(Data items)
────

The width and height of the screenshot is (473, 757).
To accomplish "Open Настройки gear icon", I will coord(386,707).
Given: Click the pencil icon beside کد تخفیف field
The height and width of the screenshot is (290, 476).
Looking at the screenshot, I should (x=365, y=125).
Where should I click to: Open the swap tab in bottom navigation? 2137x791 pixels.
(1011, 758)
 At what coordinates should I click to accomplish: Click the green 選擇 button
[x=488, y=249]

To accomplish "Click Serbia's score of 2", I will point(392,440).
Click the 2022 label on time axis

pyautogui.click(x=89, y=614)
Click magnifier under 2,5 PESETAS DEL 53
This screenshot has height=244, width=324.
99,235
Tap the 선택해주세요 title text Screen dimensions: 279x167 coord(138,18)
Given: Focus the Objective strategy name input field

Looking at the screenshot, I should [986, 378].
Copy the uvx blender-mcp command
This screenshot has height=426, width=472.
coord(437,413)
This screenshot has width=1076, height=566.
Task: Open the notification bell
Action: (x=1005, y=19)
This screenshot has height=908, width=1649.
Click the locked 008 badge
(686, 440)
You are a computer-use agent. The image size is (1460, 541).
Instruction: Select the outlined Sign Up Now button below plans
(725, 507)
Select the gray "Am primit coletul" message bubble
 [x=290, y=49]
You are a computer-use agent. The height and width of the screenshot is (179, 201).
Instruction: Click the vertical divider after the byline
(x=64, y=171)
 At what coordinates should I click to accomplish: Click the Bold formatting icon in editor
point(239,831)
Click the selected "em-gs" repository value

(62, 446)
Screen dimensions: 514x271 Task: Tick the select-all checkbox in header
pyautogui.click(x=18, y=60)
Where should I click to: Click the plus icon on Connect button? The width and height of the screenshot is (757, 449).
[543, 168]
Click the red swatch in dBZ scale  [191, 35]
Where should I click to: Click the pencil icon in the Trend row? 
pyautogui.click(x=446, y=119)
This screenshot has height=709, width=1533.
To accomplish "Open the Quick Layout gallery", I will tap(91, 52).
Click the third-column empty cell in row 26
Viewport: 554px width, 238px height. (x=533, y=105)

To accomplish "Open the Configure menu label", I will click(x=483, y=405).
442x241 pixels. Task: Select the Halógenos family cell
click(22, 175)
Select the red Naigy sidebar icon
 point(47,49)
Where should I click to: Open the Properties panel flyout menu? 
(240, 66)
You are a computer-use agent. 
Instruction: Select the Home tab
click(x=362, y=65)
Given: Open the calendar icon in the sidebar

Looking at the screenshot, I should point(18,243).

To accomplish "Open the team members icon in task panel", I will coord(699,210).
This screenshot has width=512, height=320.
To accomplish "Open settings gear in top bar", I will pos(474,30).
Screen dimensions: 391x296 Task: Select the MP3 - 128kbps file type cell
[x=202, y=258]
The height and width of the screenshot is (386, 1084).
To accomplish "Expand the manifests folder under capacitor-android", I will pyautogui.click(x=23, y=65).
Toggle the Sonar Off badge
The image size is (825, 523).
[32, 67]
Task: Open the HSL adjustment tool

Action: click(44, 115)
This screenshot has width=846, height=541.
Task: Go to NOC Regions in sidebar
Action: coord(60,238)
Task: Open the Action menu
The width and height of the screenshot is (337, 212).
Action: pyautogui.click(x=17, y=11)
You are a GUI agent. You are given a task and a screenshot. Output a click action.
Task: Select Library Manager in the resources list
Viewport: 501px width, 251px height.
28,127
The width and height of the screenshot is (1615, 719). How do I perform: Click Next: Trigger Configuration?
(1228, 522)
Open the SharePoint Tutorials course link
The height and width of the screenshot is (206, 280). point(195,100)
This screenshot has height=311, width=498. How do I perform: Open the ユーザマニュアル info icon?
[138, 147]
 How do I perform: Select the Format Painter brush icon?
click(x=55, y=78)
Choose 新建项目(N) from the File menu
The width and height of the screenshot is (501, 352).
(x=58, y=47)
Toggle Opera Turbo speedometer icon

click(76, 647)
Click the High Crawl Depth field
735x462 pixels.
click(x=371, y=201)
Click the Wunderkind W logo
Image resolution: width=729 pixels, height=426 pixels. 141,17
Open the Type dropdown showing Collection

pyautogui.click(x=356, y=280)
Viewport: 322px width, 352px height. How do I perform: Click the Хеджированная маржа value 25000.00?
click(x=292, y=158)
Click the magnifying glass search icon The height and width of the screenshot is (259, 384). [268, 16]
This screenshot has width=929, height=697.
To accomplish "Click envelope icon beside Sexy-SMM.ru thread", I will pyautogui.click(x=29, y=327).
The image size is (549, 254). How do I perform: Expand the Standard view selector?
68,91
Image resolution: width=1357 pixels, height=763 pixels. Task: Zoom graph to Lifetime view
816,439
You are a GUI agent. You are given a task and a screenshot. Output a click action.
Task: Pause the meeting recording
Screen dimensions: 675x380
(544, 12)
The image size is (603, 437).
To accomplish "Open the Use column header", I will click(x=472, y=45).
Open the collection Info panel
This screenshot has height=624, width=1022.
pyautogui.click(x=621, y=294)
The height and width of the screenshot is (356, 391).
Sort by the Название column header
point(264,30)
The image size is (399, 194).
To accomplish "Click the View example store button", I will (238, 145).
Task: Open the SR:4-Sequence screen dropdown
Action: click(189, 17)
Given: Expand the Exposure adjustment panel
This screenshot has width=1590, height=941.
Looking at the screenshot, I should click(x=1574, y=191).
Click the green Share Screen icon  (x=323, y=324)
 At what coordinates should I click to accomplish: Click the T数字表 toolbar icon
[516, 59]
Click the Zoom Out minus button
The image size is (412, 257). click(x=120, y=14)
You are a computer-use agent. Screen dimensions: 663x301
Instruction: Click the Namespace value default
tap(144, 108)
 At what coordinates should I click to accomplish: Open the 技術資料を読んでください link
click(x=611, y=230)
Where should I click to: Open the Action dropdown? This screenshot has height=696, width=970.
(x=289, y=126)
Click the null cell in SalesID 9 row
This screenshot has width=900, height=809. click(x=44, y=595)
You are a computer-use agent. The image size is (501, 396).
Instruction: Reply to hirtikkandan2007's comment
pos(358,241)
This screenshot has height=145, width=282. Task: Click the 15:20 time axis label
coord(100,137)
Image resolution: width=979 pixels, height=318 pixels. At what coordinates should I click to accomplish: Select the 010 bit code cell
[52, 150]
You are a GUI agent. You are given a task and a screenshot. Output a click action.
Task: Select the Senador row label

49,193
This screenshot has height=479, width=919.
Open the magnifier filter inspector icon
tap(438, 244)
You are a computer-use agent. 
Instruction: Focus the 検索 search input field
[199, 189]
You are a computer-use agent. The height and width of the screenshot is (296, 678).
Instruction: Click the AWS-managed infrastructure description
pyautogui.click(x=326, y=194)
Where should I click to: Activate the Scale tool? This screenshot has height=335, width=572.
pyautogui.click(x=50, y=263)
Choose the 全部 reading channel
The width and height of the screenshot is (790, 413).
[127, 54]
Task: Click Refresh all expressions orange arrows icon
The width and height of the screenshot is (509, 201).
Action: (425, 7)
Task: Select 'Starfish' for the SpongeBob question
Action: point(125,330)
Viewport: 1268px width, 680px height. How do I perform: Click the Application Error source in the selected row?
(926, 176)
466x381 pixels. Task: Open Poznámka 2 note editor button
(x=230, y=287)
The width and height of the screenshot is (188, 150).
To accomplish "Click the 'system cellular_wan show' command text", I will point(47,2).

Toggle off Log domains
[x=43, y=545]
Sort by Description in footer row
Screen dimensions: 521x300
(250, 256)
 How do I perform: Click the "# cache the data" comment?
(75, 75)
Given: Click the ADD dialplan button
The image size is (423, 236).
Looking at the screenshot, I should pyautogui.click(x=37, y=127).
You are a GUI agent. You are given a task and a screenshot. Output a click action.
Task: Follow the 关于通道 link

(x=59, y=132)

────

Each line of the records above, from the first through the one containing "Given: Click the pencil", is to be retyped exactly; no other line belongs.

THE ANSWER
The width and height of the screenshot is (473, 757).
To accomplish "Open Настройки gear icon", I will coord(386,707).
Given: Click the pencil icon beside کد تخفیف field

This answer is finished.